Department of Statistics, Iowa State University, Ames, IA, United States.
Department of Mathematics, Iowa State University, Ames, IA, United States.
PLoS Comput Biol. 2020 Oct 15;16(10):e1008388. doi: 10.1371/journal.pcbi.1008388. eCollection 2020 Oct.
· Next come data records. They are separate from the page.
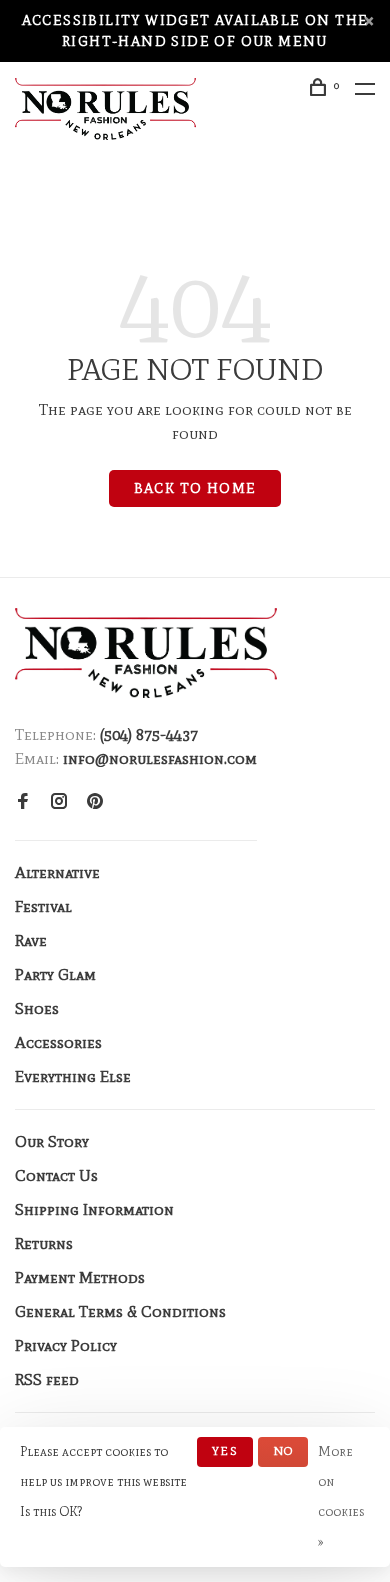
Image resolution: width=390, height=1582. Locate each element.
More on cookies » (341, 1496)
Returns (44, 1243)
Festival (43, 906)
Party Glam (55, 974)
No (283, 1451)
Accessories (58, 1042)
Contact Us (56, 1175)
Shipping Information (94, 1209)
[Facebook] (23, 802)
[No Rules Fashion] (146, 653)
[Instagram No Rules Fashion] (59, 802)
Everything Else (73, 1076)
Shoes (37, 1008)
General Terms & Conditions (120, 1311)
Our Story (52, 1141)
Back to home (195, 488)
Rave (31, 940)
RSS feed (47, 1379)
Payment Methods (80, 1277)
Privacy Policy (66, 1345)
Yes (225, 1451)
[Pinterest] (95, 802)
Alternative (57, 872)
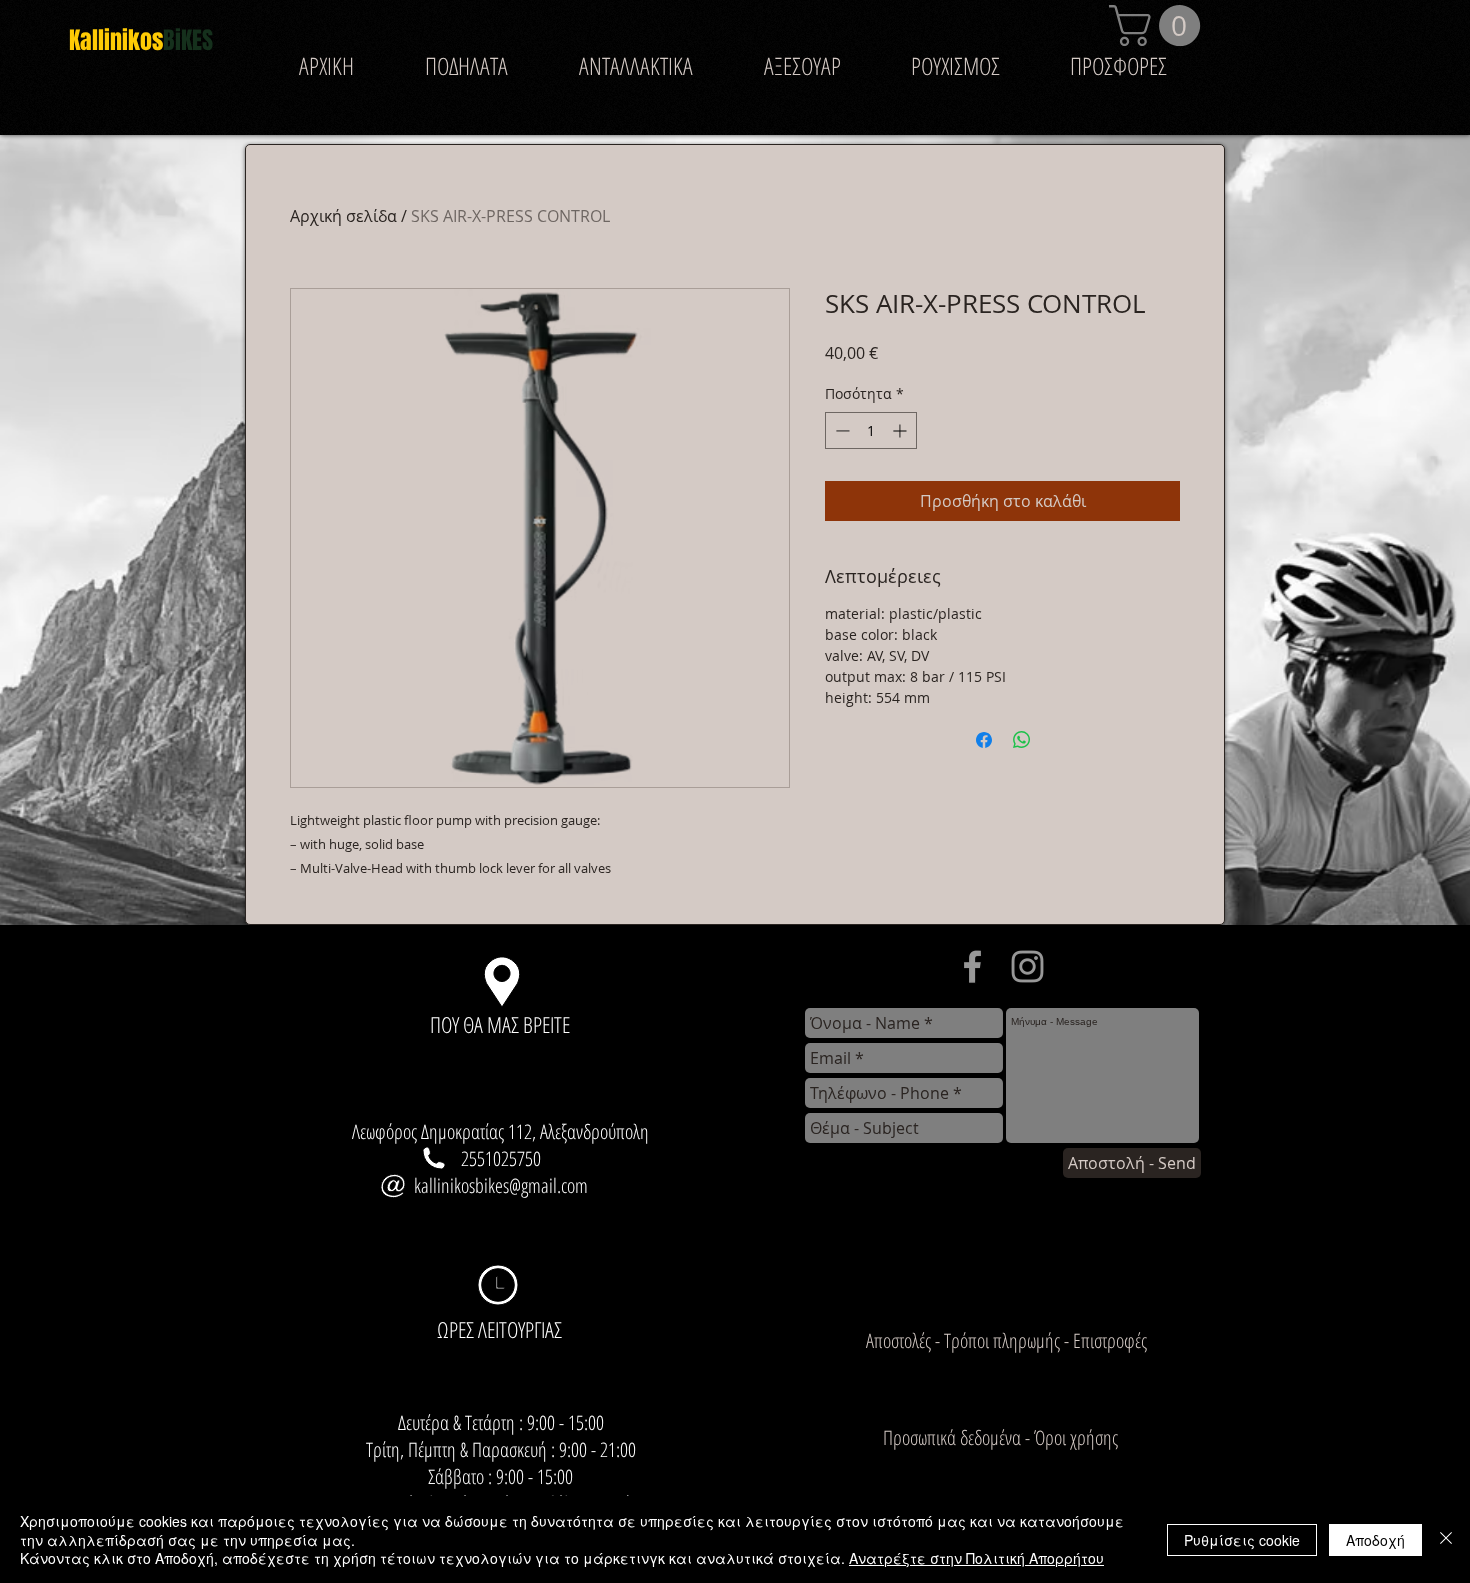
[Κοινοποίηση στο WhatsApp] (1022, 740)
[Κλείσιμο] (1446, 1539)
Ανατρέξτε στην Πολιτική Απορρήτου (976, 1558)
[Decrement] (840, 430)
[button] (1159, 25)
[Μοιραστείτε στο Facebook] (984, 740)
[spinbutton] (871, 430)
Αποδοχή (1375, 1540)
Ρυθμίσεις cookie (1242, 1540)
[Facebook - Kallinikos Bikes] (972, 966)
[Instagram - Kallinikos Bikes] (1027, 966)
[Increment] (901, 430)
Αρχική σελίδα (343, 216)
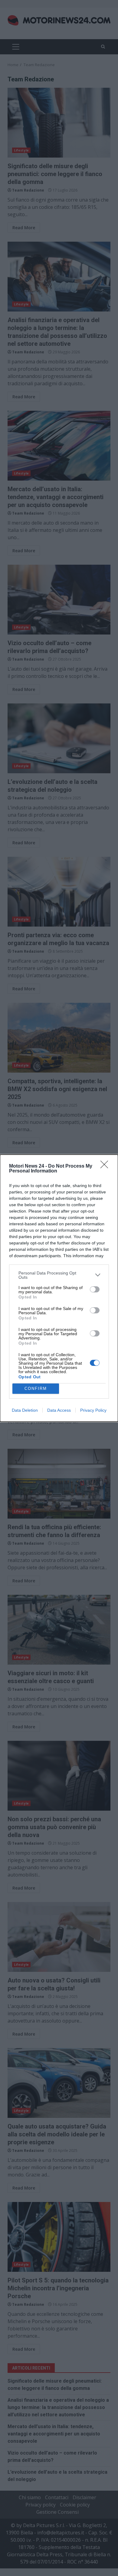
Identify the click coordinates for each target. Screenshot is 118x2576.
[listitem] (59, 1275)
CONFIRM (36, 1388)
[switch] (95, 1289)
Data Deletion (25, 1410)
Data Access (59, 1410)
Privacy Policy (93, 1410)
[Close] (106, 1166)
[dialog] (59, 1288)
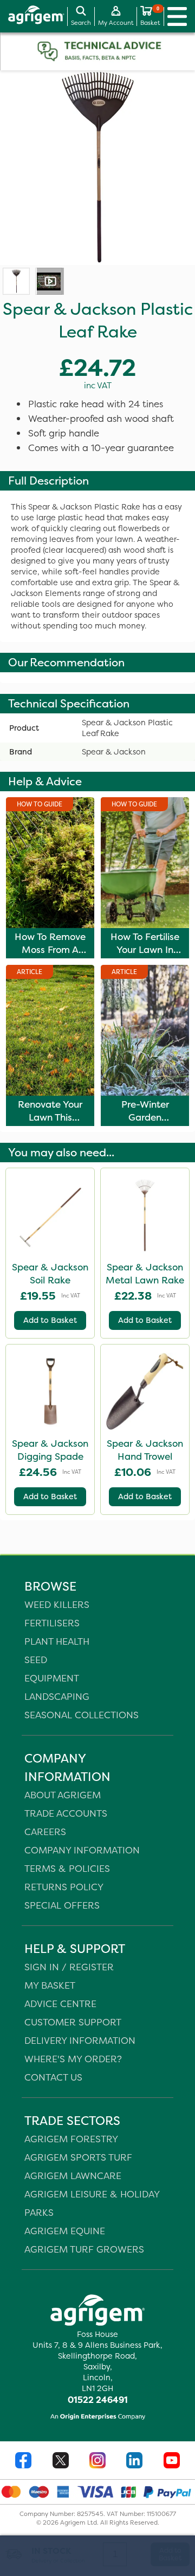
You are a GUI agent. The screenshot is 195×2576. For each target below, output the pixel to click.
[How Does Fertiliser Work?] (48, 281)
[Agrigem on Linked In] (134, 2461)
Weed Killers (56, 1604)
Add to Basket (50, 1320)
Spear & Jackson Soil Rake (50, 1274)
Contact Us (53, 2077)
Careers (45, 1831)
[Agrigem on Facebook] (23, 2461)
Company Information (82, 1850)
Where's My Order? (73, 2058)
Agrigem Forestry (71, 2139)
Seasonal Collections (81, 1714)
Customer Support (72, 2022)
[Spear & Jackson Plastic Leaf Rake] (16, 281)
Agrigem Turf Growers (84, 2249)
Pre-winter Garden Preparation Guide (145, 1124)
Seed (35, 1659)
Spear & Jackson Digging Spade (50, 1450)
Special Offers (62, 1905)
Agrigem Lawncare (72, 2175)
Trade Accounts (65, 1813)
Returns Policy (63, 1886)
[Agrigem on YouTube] (172, 2461)
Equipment (51, 1678)
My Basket (49, 1985)
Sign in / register (69, 1967)
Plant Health (56, 1641)
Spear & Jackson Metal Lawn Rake (145, 1274)
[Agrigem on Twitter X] (61, 2461)
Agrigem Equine (64, 2230)
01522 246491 (98, 2400)
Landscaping (56, 1696)
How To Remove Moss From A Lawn (50, 949)
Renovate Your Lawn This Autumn (50, 1117)
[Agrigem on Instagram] (97, 2461)
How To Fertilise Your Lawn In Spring (144, 949)
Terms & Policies (67, 1868)
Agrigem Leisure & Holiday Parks (91, 2203)
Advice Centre (60, 2003)
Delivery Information (79, 2040)
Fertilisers (52, 1623)
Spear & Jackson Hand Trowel (145, 1450)
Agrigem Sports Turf (78, 2157)
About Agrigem (62, 1795)
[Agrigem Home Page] (32, 16)
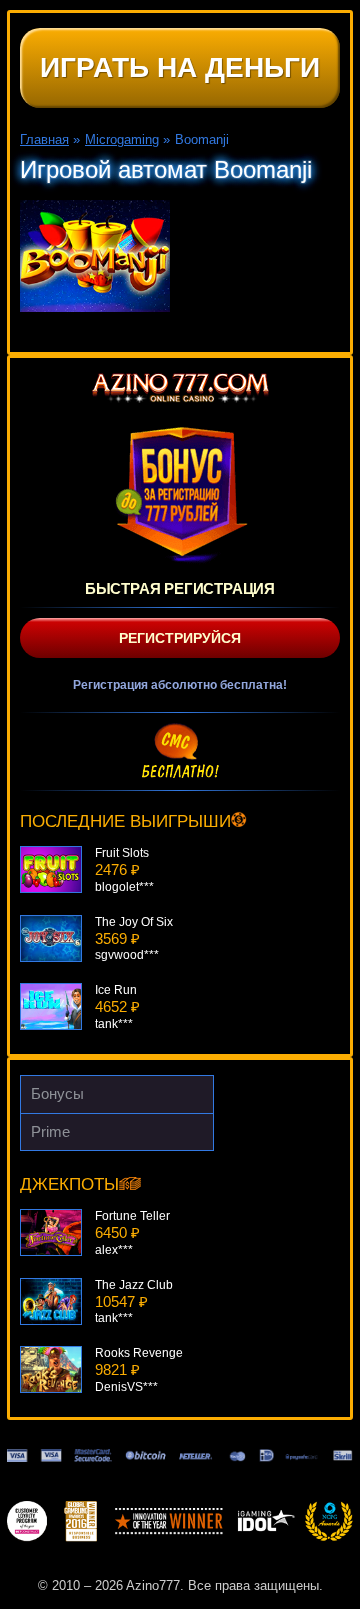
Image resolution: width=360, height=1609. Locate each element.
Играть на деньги (180, 67)
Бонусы (57, 1093)
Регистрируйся (180, 638)
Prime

A stochastic compartmental network model of SARS-CoV-2 spread explores the simultaneous effects of policy choices in three domains: social distancing, hospital triaging, and testing. Considering policy domains together provides insight into how different policy decisions interact. The model incorporates important characteristics of COVID-19, the disease caused by SARS-CoV-2, such as heterogeneous risk factors and asymptomatic transmission, and enables a reliable qualitative comparison of policy choices despite the current uncertainty in key virus and disease parameters. Results suggest possible refinements to current policies, including emphasizing the need to reduce random encounters more than personal contacts, and testing low-risk symptomatic individuals before high-risk symptomatic individuals. The strength of social distancing of symptomatic individuals affects the degree to which asymptomatic cases drive the epidemic as well as the level of population-wide contact reduction needed to keep hospitals below capacity. The relative importance of testing and triaging also depends on the overall level of social distancing.
SARS-CoV-2 传播的随机隔室网络模型探讨了在三个领域(社交距离、医院分诊和检测)同时实施政策选择的效果。综合考虑政策领域可以深入了解不同政策决策的相互作用。该模型包含了由 SARS-CoV-2 引起的 COVID-19 疾病的重要特征,例如异质风险因素和无症状传播,并使我们能够在当前关键病毒和疾病参数不确定的情况下,对政策选择进行可靠的定性比较。结果表明,可能需要对现行政策进行改进,包括强调需要减少随机接触而不是个人接触,以及在高风险有症状个体之前对低风险有症状个体进行检测。有症状个体的社交距离强度会影响无症状病例对疫情的推动程度,以及保持医院容量不超负荷所需的人群接触减少程度。检测和分诊的相对重要性也取决于总体社交距离水平。